Ik was bij terugkomst in het MMC een soort van dakloos, want we waren onze plek in het Ronald McDonaldhuis natuurlijk kwijt. Ik heb gelukkig in een leeg kamertje ergens in het ziekenhuis mogen slapen (mijn vriend was de eerste dagen nog steeds ziek en mocht nog niet komen), zodat ik toch in haar buurt was. Slapen op Nora’s kamer was geen optie vanwege de vele alarmen die ze had. Na een aantal dagen kregen we gelukkig weer een kamer in het Ronald McDonaldhuis. Nora heeft nog zo’n 3.5 week op de NICU gelegen tot we opnieuw terug naar Tilburg gingen. Dat was voor ons het moment dat het wél goed voelde. Het transport was weer ontzettend spannend, maar dit keer ging het gelukkig stukken beter. In Tilburg volgden de mijlpalen elkaar snel op; samen slapen en wakker worden, eerste badje, eerste kleertjes, eerste keer aan de borst drinken en de verhuizing naar een ledikantje. Maar soms was het toc net even te veel, dus we moesten het rustiger aan doen en Nora’s tempo goed volgen. Ze heeft een behoorlijk temperamentje en laat duidelijk weten wanneer het teveel is. Hier leerden we onze dochter echt goed kennen en begonnen we ons steeds meer papa en mama te voelen.
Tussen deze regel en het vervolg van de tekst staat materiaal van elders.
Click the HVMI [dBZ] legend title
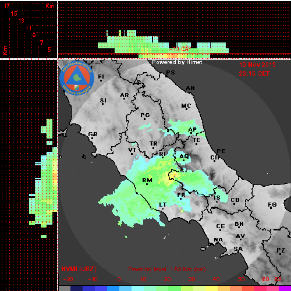The width and height of the screenshot is (291, 291). click(79, 269)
Na vijf weken high care zouden we naar huis mogen. Nora werd van de High Flow afgekoppeld, een lichtere vorm van ademondersteuning, en als dit goed zou gaan mochten we naar huis! Zelfs voor mijn uitgerekende datum van 29 februari. Helaas bleek dit te vroeg waardoor we toch nog twee weken in het ziekenhuis moesten verblijven. En toen kwam dan eindelijk het langverwachte en magische moment dat we haar mee naar huis mochten nemen. Het afscheid van de verpleging vond ik moeilijk. Onze rots in de branding ineens los moeten laten, viel me toch best zwaar. In de lift heb ik even hard staan huilen, omdat ik ineens erg onzeker werd. We kwamen thuis, alles was versierd en er stonden lieve kaarten voor ons klaar. Gelukkig hadden we nog recht op een paar uur couveusenazorg aan huis. De kraamhulp heeft ons op weg geholpen, want de verzorging thuis is toch wel even andere koek! Corona sloeg toe, dus helaas kregen we wéér geen roze wolk. De eerste weken waren erg onrustig omdat Nora moest ‘afkicken’ van de ziekenhuisomgeving. Ook viel de gebruikelijke nazorg weg vanwege Corona. Dat was pittig, maar desondanks waren we zó ontzettend blij en dankbaar dat we onze dochter gezond en inmiddels een beetje rond mee naar huis mochten nemen. Wat een kleine kanjer en wat zijn wij trots!
NIKKI
Pffft Nikki , wat een heftige tijd hebben jullie doorstaan !!! Probeer dit een beetje los te laten en vooruit te kijken hoewel ik uit ervaring weet dat het lastig is.